= Saved data entries =

────────

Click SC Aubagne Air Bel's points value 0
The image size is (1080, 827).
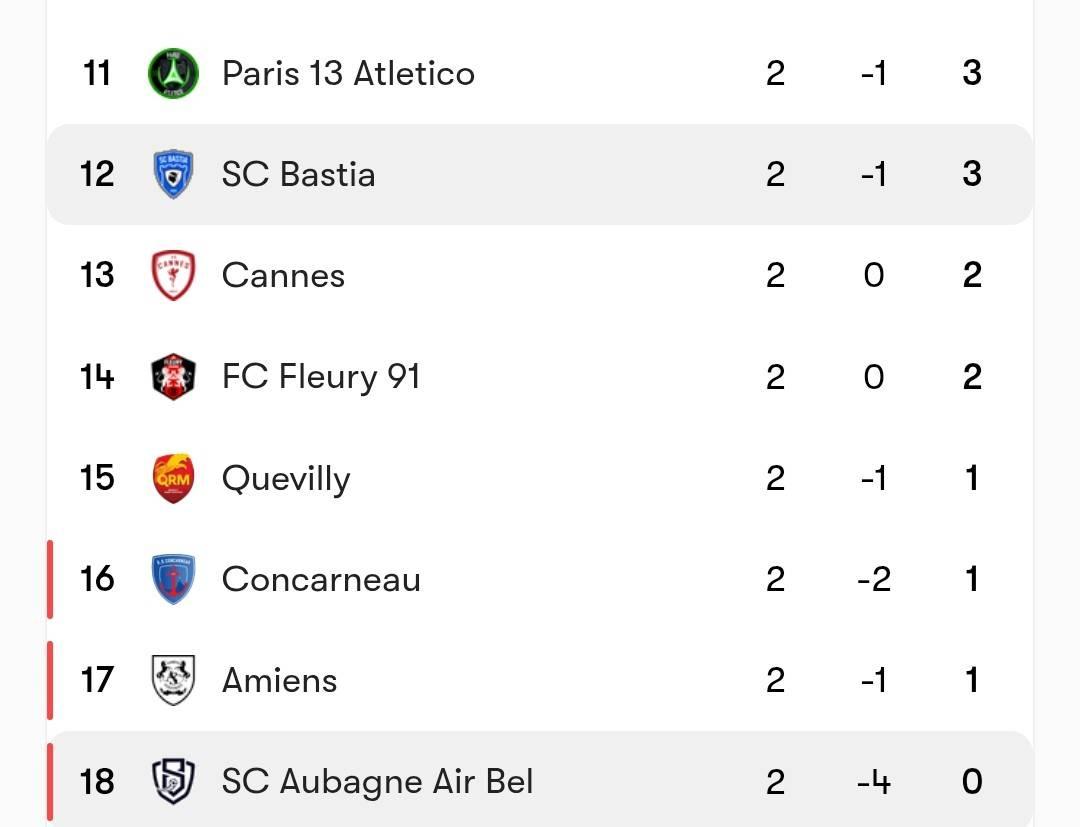(972, 782)
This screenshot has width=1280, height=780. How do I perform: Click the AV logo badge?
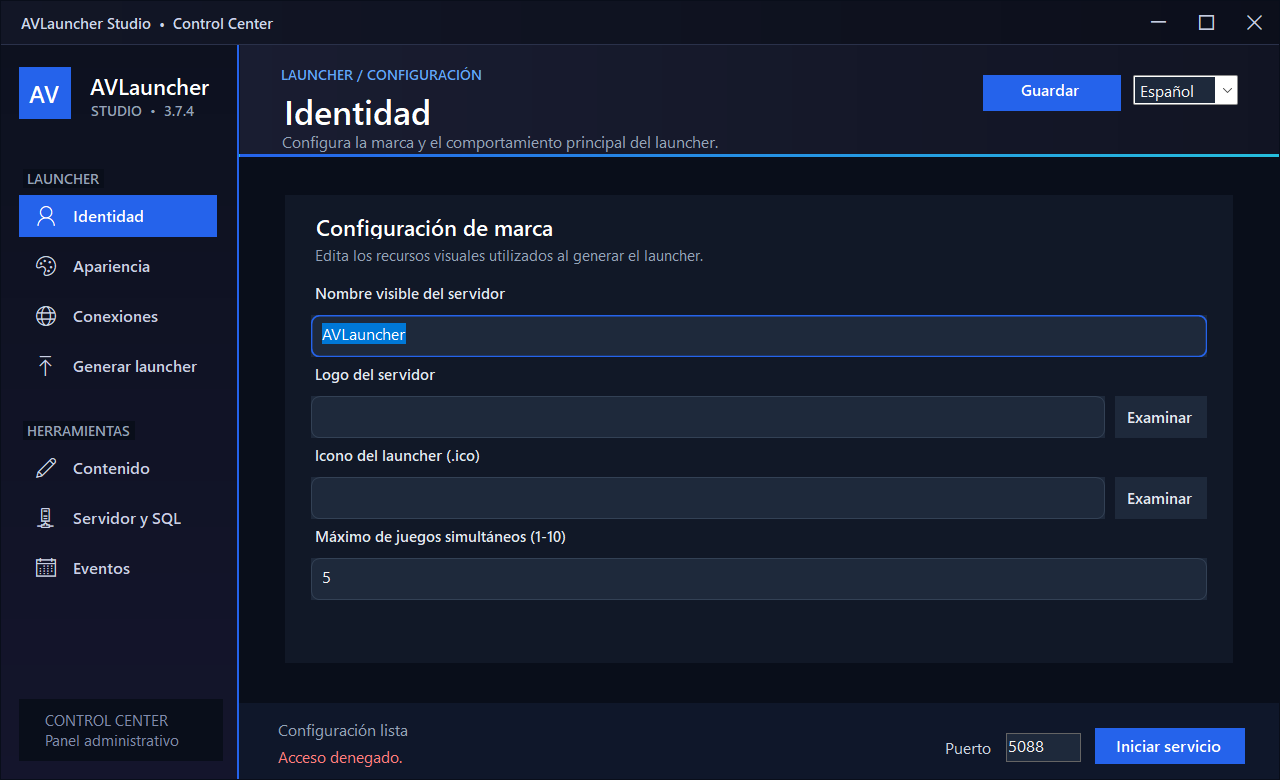click(x=45, y=93)
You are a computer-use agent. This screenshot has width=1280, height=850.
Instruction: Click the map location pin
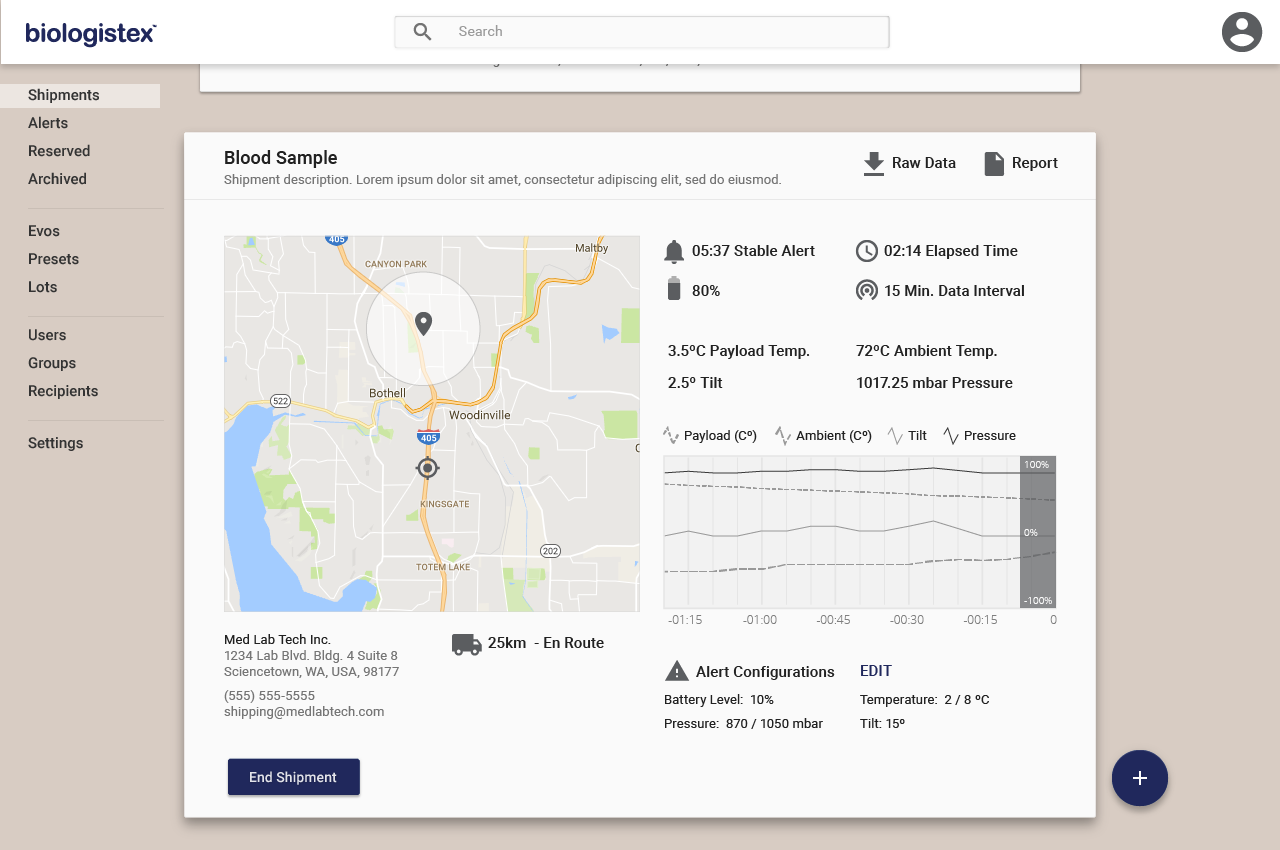click(x=423, y=322)
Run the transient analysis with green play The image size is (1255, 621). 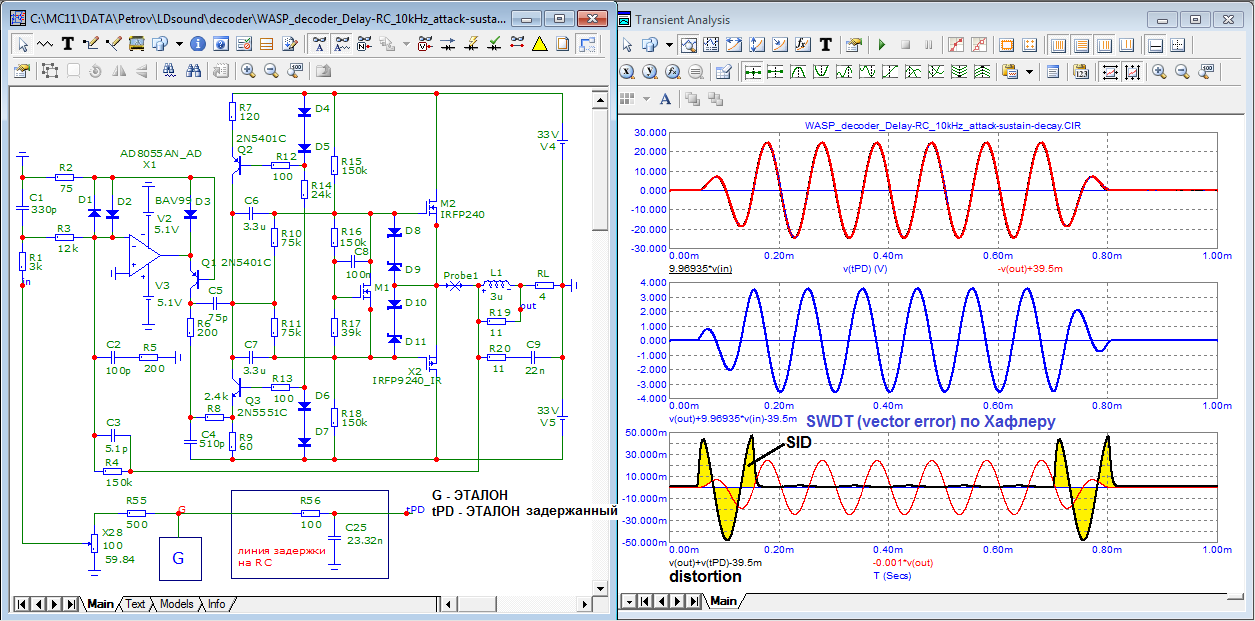pyautogui.click(x=881, y=45)
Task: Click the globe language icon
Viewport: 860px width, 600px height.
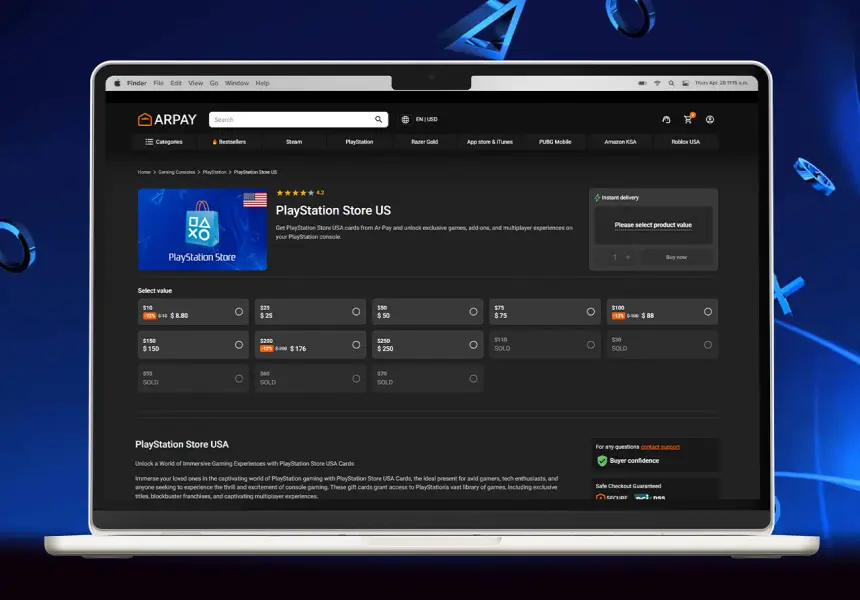Action: [x=405, y=119]
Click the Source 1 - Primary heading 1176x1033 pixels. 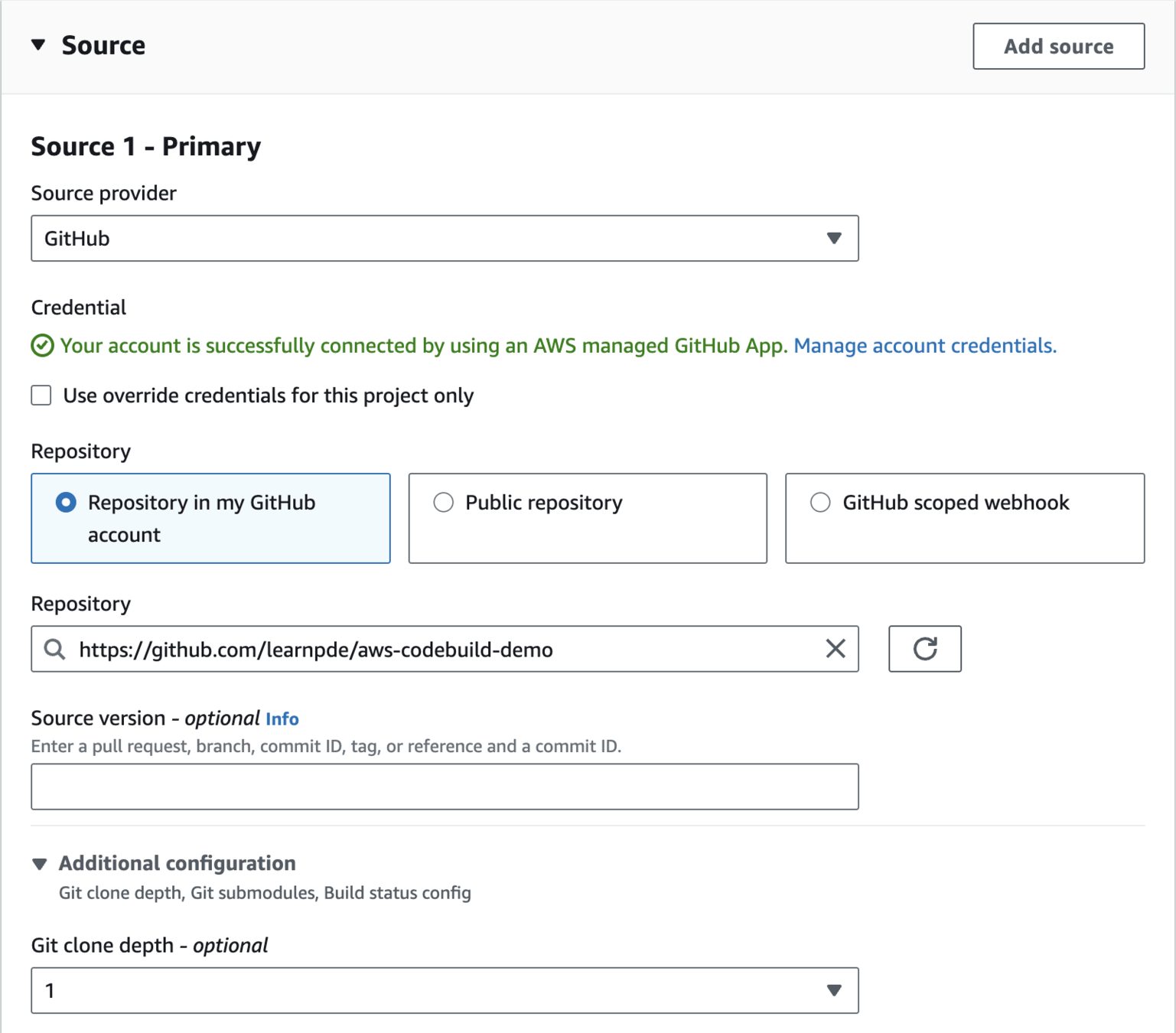coord(145,146)
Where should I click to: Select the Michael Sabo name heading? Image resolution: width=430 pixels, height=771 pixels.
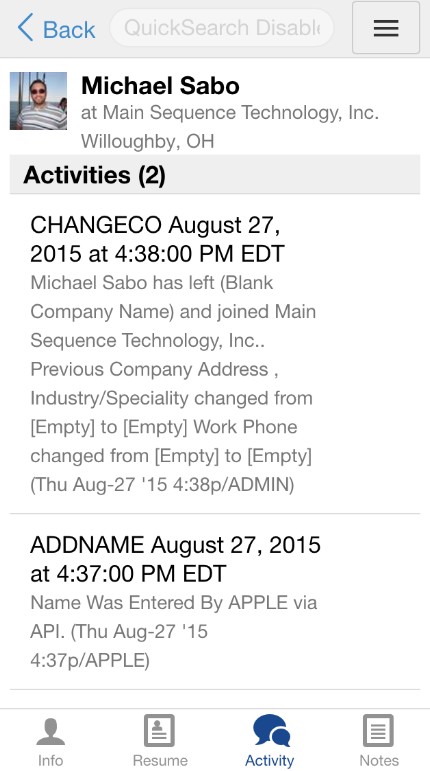160,86
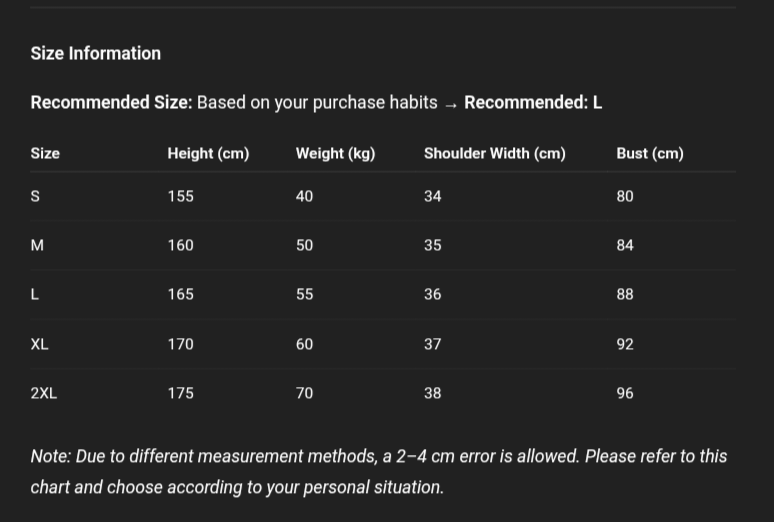
Task: Click height value 165 in table
Action: click(180, 295)
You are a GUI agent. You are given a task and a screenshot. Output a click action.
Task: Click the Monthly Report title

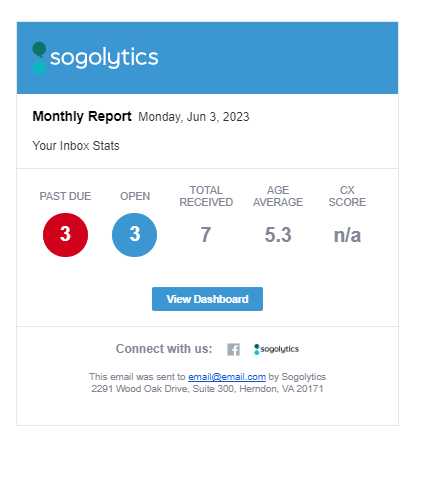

────────

= Activity =
The string "agent" marks the lines to copy; report each of them from the data above.

= Problem solution =
You are a computer-use agent. This screenshot has width=1280, height=850.
You are a GUI agent. You are given a task and a screenshot. Output a click action.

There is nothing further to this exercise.